Pemangkasan Subsidies COVID-19 dan Restrukturisasi CPF
Selama beberapa tahun terakhir, program Compte Professionnel de Formation (CPF) telah menjadi tumpuan utama bagi jutaan pekerja di Prancis untuk meningkatkan pemindaian keterampilan (*upskilling*) dan alih profesi. Namun, evaluasi internal pemerintah menunjukkan adanya ketidakefisienan belanja dan indikasi pemborosan dana pada beberapa lembaga pelatihan independen. Oleh karena itu, pengencangan ikat pinggang di sektor ini dianggap tak terhindarkan.
"Kita tidak lagi berada dalam kondisi darurat krisis kesehatan.
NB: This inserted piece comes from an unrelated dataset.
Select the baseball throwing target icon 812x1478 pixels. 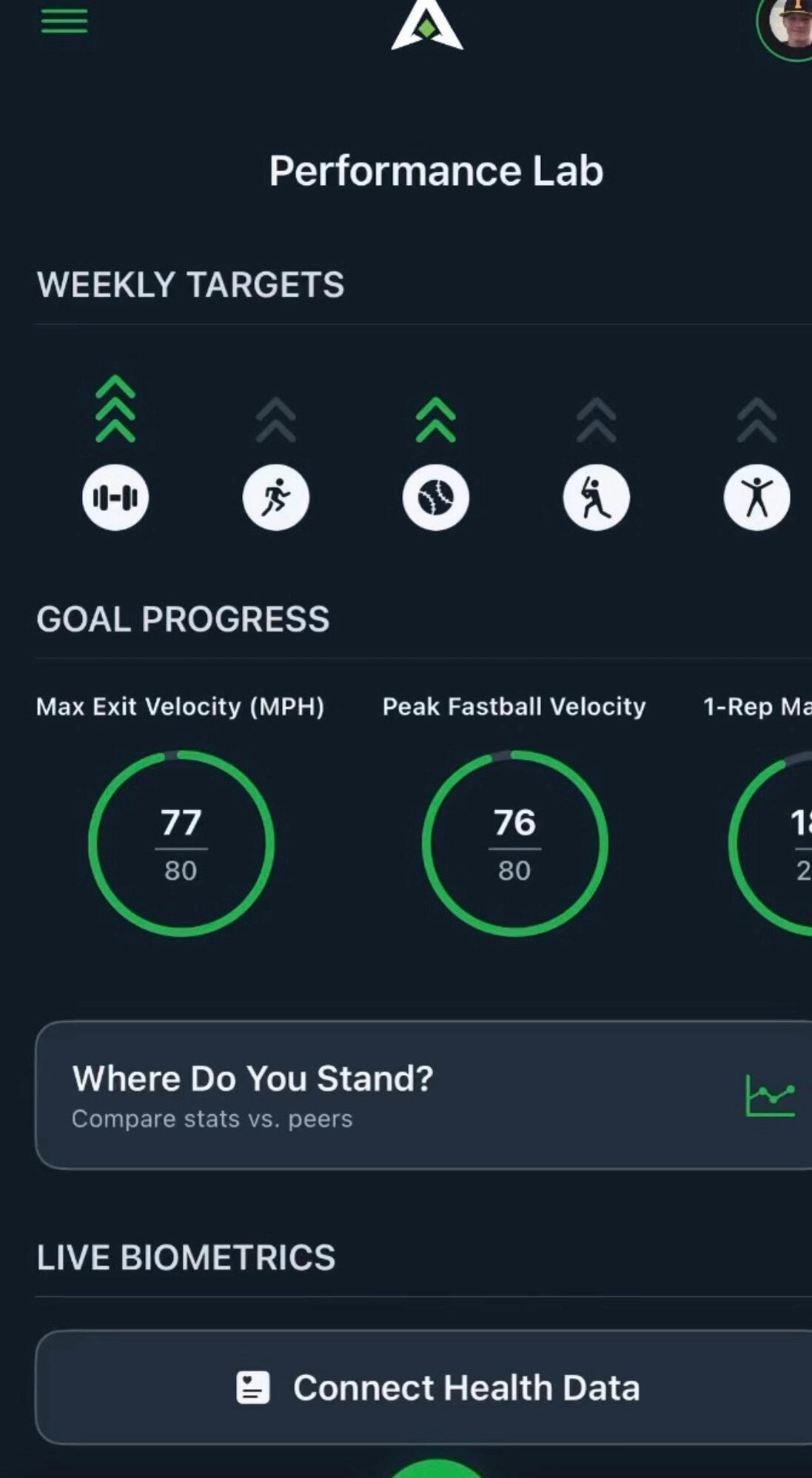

Setiap euro dari uang rakyat harus disalurkan secara tepat sasaran demi pertumbuhan ekonomi yang berkelanjutan, bukan untuk mempertahankan subsidi yang sudah tidak relevan," tegas Jean-Pierre Farandou saat menguraikan rencana penghematan tersebut.
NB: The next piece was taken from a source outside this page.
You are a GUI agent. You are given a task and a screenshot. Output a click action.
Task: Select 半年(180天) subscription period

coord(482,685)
Selain merestrukturisasi skema CPF, penarikan sisa-sisa insentif COVID-19 bagi dunia usaha juga diprediksi akan menyumbang angka efisiensi yang sangat besar. Pada puncak krisis kesehatan lalu, pemerintah membiayai sebagian besar gaji pekerja yang dirumahkan. Kini, pengeluaran darurat tersebut resmi ditutup total guna mengembalikan beban anggaran belanja negara ke level normal pra-pandemi.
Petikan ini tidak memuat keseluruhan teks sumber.